• Information shown:
━━━━━━━━━━━━━━━━━━━━━━━━━━━━━━
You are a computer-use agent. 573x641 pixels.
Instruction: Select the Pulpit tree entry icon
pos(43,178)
━━━━━━━━━━━━━━━━━━━━━━━━━━━━━━
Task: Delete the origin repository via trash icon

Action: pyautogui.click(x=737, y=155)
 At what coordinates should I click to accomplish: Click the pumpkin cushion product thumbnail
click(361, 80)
━━━━━━━━━━━━━━━━━━━━━━━━━━━━━━
• Work instructions:
Can you express the records between the lines holding "Task: Delete the" and "click(361, 80)", inclusive, as a JSON list of strings with one string per line and blank lines left out?

• Final result:
[
  "Task: Delete the origin repository via trash icon",
  "Action: pyautogui.click(x=737, y=155)",
  " At what coordinates should I click to accomplish: Click the pumpkin cushion product thumbnail",
  "click(361, 80)"
]